*Given records*.

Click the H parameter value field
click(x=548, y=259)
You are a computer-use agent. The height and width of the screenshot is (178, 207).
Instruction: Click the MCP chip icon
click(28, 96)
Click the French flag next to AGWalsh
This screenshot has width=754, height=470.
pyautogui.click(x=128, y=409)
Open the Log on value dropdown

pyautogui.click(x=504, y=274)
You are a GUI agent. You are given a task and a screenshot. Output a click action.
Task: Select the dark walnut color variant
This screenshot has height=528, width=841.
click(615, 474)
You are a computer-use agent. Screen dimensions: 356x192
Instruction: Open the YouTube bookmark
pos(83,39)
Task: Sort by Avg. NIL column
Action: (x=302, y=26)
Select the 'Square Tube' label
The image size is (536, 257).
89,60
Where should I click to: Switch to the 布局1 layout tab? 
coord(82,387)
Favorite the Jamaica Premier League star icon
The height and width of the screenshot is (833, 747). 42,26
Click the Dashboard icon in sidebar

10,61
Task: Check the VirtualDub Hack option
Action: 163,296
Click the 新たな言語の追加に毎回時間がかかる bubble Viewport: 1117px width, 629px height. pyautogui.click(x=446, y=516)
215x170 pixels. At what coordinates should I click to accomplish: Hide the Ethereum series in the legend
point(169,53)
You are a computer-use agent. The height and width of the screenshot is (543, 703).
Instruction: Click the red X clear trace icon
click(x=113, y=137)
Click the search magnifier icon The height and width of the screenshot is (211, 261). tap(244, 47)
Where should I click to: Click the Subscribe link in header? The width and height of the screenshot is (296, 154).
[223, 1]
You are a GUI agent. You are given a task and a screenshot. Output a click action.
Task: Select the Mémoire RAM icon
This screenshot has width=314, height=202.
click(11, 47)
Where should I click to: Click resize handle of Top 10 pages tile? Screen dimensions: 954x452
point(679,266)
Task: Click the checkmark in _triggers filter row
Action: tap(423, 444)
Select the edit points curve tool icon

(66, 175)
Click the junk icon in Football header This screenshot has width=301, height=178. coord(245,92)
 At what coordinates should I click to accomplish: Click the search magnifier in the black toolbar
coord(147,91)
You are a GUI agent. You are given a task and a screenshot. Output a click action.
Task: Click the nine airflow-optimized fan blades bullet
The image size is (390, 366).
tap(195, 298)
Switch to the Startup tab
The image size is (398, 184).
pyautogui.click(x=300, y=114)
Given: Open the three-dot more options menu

*Goal of the exercise*. Nothing should be left out. Reproduce all the entries precisely.

*Exercise solution*.
Click the H parameter value field
click(x=548, y=259)
You are a computer-use agent. The height and width of the screenshot is (178, 207).
Instruction: Click the MCP chip icon
click(28, 96)
Click the French flag next to AGWalsh
This screenshot has width=754, height=470.
pyautogui.click(x=128, y=409)
Open the Log on value dropdown

pyautogui.click(x=504, y=274)
You are a GUI agent. You are given a task and a screenshot. Output a click action.
Task: Select the dark walnut color variant
This screenshot has height=528, width=841.
click(615, 474)
You are a computer-use agent. Screen dimensions: 356x192
Instruction: Open the YouTube bookmark
pos(83,39)
Task: Sort by Avg. NIL column
Action: (x=302, y=26)
Select the 'Square Tube' label
The image size is (536, 257).
89,60
Where should I click to: Switch to the 布局1 layout tab? 
coord(82,387)
Favorite the Jamaica Premier League star icon
The height and width of the screenshot is (833, 747). 42,26
Click the Dashboard icon in sidebar

10,61
Task: Check the VirtualDub Hack option
Action: 163,296
Click the 新たな言語の追加に毎回時間がかかる bubble Viewport: 1117px width, 629px height. pyautogui.click(x=446, y=516)
215x170 pixels. At what coordinates should I click to accomplish: Hide the Ethereum series in the legend
point(169,53)
You are a computer-use agent. The height and width of the screenshot is (543, 703).
Instruction: Click the red X clear trace icon
click(x=113, y=137)
Click the search magnifier icon The height and width of the screenshot is (211, 261). tap(244, 47)
Where should I click to: Click the Subscribe link in header? The width and height of the screenshot is (296, 154).
[223, 1]
You are a GUI agent. You are given a task and a screenshot. Output a click action.
Task: Select the Mémoire RAM icon
This screenshot has width=314, height=202.
click(11, 47)
Where should I click to: Click resize handle of Top 10 pages tile? Screen dimensions: 954x452
point(679,266)
Task: Click the checkmark in _triggers filter row
Action: tap(423, 444)
Select the edit points curve tool icon

(66, 175)
Click the junk icon in Football header This screenshot has width=301, height=178. coord(245,92)
 At what coordinates should I click to accomplish: Click the search magnifier in the black toolbar
coord(147,91)
You are a GUI agent. You are given a task and a screenshot. Output a click action.
Task: Click the nine airflow-optimized fan blades bullet
The image size is (390, 366).
tap(195, 298)
Switch to the Startup tab
The image size is (398, 184).
pyautogui.click(x=300, y=114)
Given: Open the three-dot more options menu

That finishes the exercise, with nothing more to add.